Walker suggests women operated within a culture of criminality
overlapping with and coexisting alongside that of men. What people
stole depended on gendered activities and knowledge. Women received
stolen goods during their everyday economic tasks and were more likely
to steal commodities they were responsible for marketing. Female
conviction rates were also affected by marital status. By contrast theft
by men was associated with boundary violation through burglary.

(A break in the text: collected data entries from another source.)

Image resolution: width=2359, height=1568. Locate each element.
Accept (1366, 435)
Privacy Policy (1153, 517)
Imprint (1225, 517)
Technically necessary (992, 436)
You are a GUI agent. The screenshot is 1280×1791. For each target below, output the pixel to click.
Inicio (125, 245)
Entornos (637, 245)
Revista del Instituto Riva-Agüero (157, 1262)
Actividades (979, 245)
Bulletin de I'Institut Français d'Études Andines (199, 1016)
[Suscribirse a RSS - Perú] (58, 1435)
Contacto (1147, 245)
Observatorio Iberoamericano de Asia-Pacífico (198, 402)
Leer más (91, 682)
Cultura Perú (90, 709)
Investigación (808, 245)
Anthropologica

The law was an extension of household authority but usually only
a last resort when domestic order had broken down. Yet violent,
obstructive or disorderly behaviour was not blamed solely on moral
failings and the breakdown of authority. Walker argues that historians
should consider criminal actions and disorderly behaviour as methods
used to maintain the economic, social and moral integrity of the good
household, and notes the way in which the middling sort ascribed
particularly to this discourse.
Walker’s book is one of the first studies of early modern gender
to give equal weight to ordinary women and men. Its regional focus is
refreshing and raises questions of typicality and uniqueness that will
hopefully encourage further scholarship. Crime is moved from the
social margins and seen in terms of acts of protection and resistance.
Walker places households at the centre of social history, rightly giving
them as much importance as the people of early modern England.